§ Materials provided
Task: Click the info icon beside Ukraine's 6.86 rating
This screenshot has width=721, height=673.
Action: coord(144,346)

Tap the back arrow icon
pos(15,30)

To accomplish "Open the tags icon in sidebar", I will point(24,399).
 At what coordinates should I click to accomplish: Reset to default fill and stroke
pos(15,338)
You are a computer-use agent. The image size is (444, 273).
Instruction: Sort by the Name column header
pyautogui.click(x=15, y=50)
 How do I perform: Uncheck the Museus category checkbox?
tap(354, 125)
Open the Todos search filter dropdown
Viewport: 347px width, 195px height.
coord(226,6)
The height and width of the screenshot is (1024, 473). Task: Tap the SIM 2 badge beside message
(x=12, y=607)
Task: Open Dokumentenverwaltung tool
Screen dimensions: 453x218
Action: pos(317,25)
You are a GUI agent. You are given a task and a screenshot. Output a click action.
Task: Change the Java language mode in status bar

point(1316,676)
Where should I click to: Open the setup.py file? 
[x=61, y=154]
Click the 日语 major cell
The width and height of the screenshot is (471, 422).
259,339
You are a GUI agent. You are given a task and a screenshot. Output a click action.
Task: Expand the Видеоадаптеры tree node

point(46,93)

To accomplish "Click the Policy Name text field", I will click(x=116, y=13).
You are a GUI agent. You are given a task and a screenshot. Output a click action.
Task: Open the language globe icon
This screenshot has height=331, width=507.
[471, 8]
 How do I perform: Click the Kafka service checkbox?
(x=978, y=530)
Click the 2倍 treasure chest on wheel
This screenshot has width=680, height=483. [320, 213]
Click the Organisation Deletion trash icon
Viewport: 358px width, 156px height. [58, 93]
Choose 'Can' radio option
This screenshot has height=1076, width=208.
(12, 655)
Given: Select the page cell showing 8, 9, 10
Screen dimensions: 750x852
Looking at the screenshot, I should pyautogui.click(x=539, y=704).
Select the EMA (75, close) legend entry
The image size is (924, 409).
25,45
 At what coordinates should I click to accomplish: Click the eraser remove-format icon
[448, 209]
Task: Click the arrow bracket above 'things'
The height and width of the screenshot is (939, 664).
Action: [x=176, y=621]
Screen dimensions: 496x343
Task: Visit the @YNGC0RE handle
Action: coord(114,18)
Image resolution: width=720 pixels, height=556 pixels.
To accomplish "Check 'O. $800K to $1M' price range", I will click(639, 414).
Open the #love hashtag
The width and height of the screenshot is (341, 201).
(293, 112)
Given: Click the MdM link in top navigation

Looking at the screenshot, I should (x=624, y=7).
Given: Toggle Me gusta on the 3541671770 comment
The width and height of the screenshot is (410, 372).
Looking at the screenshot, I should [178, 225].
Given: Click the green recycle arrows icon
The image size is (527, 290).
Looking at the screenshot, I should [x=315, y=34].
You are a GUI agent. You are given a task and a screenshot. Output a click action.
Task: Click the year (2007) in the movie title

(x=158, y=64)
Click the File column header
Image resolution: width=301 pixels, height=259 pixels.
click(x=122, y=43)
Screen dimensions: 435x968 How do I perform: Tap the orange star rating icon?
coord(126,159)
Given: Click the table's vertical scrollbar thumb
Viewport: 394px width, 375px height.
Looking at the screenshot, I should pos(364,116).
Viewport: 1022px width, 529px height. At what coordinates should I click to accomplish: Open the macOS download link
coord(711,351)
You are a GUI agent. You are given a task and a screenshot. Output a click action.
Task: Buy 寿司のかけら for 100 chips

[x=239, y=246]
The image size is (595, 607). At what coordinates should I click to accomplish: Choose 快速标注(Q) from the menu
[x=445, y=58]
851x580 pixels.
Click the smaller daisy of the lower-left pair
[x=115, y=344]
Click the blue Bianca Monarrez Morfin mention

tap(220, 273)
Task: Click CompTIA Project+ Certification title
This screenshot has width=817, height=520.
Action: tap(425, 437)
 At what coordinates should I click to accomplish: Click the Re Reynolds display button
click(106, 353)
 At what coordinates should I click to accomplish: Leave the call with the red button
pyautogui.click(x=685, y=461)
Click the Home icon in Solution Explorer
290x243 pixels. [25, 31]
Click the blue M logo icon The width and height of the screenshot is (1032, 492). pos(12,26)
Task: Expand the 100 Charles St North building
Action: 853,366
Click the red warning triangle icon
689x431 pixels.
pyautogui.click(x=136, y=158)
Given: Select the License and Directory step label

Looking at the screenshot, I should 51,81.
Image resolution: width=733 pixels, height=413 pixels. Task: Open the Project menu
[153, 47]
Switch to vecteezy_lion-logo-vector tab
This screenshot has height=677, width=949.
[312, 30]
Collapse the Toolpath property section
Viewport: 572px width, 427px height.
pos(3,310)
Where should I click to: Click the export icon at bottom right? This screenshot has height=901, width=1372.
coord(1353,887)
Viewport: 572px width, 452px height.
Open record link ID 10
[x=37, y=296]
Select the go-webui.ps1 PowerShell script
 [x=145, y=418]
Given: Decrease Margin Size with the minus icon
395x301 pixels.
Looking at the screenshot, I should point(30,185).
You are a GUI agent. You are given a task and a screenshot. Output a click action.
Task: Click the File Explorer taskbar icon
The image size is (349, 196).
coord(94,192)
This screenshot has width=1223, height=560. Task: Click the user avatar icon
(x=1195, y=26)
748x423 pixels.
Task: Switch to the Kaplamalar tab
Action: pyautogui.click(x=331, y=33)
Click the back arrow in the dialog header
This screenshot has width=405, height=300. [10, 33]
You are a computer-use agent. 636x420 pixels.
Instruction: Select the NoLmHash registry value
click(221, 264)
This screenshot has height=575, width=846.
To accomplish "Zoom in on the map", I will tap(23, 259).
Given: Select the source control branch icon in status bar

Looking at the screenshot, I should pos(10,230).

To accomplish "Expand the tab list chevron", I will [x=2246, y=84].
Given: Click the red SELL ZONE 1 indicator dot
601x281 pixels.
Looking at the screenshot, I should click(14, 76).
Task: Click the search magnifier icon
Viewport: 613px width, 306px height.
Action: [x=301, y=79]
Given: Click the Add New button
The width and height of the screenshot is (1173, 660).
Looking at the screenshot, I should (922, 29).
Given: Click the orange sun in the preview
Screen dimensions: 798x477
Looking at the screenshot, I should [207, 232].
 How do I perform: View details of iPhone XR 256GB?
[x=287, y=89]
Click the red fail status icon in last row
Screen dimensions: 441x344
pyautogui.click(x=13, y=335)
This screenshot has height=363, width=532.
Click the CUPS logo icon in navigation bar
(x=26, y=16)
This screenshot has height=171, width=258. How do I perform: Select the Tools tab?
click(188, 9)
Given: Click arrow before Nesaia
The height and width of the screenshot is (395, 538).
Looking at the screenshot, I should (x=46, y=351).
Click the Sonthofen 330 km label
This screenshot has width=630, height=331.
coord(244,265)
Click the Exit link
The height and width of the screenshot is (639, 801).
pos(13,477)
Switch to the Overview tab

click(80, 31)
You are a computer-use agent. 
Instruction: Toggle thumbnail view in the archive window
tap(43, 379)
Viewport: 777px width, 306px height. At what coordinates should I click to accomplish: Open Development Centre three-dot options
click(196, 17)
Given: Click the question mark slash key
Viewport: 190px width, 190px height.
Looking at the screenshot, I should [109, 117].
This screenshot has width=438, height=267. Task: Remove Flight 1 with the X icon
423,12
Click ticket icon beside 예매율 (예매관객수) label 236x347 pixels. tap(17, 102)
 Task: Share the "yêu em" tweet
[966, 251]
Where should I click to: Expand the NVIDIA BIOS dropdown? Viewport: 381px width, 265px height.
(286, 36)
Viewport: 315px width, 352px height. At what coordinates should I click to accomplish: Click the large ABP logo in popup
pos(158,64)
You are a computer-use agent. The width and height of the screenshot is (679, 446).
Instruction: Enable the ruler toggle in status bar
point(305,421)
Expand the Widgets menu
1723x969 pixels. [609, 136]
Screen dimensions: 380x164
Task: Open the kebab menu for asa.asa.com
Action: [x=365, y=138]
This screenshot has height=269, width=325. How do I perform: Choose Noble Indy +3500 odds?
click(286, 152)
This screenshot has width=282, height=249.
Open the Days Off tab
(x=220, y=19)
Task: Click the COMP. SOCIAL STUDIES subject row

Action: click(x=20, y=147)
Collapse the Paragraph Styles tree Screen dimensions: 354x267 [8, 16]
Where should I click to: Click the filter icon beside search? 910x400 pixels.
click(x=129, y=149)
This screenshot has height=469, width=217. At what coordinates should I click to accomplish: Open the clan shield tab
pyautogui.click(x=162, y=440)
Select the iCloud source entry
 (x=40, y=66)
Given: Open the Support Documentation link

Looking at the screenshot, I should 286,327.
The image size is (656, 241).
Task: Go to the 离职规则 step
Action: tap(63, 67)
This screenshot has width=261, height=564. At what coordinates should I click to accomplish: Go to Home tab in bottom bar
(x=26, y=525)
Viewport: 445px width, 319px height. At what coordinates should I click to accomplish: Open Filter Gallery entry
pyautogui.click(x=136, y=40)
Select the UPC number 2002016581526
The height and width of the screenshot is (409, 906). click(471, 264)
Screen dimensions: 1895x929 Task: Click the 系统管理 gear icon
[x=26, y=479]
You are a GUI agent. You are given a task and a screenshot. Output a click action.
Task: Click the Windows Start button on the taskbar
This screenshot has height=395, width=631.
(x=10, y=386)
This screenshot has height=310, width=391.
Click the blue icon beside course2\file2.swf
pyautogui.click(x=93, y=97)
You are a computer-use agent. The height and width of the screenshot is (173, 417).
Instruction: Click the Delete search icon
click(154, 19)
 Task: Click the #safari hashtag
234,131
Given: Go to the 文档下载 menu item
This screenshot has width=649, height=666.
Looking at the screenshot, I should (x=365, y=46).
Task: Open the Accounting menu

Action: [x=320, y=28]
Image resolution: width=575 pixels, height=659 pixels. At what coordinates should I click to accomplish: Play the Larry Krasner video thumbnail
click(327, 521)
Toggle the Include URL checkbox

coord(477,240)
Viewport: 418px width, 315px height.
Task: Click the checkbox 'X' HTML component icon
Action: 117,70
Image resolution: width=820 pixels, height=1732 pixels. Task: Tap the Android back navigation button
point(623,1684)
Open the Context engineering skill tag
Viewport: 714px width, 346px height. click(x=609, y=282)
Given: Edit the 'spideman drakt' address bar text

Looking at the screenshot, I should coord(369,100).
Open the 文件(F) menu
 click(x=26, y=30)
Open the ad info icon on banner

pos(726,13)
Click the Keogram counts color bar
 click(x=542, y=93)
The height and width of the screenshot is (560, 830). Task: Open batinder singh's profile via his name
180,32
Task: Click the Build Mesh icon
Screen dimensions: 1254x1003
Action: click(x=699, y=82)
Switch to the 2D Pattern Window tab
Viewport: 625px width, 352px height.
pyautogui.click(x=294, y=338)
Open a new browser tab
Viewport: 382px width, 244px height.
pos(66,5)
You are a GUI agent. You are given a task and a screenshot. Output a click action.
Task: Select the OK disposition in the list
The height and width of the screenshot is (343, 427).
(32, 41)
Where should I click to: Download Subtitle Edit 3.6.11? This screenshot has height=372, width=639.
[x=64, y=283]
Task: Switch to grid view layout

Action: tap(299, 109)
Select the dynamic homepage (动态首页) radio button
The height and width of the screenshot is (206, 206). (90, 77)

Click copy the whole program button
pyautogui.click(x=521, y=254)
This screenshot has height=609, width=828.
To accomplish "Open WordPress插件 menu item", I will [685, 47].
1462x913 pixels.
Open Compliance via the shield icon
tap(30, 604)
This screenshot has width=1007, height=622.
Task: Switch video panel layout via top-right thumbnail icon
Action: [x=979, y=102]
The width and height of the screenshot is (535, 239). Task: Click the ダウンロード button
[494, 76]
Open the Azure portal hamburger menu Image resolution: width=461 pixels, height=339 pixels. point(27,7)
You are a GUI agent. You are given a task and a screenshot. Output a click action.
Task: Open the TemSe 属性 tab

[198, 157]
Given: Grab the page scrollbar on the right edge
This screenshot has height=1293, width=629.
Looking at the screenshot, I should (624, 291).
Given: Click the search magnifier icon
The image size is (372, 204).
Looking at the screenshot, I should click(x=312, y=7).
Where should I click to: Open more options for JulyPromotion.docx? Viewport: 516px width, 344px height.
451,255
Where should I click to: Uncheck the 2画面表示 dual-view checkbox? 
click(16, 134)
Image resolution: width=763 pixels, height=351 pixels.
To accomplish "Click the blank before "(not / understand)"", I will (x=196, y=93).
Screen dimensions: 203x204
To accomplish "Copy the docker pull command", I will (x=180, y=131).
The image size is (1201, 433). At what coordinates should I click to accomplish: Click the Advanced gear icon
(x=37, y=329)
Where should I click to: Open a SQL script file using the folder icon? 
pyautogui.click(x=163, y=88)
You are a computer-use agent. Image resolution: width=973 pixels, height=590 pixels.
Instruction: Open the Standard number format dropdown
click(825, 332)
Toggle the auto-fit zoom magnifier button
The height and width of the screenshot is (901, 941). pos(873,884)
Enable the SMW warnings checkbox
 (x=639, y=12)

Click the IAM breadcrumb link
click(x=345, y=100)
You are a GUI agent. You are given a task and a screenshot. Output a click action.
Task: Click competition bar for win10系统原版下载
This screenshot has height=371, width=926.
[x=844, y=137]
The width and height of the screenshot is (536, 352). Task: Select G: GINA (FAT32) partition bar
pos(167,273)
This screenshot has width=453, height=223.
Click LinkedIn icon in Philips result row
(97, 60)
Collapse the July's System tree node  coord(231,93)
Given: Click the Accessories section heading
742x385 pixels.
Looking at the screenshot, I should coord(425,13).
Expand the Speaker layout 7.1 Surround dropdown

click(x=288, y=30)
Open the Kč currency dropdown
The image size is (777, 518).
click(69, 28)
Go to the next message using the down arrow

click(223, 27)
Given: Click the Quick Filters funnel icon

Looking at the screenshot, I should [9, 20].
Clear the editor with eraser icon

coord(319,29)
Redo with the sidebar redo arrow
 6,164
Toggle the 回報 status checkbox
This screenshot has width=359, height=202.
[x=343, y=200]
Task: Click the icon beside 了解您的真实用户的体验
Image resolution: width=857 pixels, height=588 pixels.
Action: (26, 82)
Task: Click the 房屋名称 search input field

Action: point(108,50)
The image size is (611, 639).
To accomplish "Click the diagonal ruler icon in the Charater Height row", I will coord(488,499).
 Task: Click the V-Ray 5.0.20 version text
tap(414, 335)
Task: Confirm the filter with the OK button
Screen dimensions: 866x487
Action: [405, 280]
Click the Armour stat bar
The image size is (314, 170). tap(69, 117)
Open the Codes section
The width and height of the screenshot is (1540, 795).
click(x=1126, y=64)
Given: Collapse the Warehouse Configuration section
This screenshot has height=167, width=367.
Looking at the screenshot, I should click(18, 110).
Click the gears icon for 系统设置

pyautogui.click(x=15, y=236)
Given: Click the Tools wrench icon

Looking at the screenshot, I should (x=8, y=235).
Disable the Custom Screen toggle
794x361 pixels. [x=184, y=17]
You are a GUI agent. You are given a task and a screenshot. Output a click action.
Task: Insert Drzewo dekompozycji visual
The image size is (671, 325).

§ Task statement
Among the lines above, return those that contain the string "item".

§ Response to the task
Given: Go to the 文档下载 menu item
To accomplish "Open WordPress插件 menu item", I will [685, 47].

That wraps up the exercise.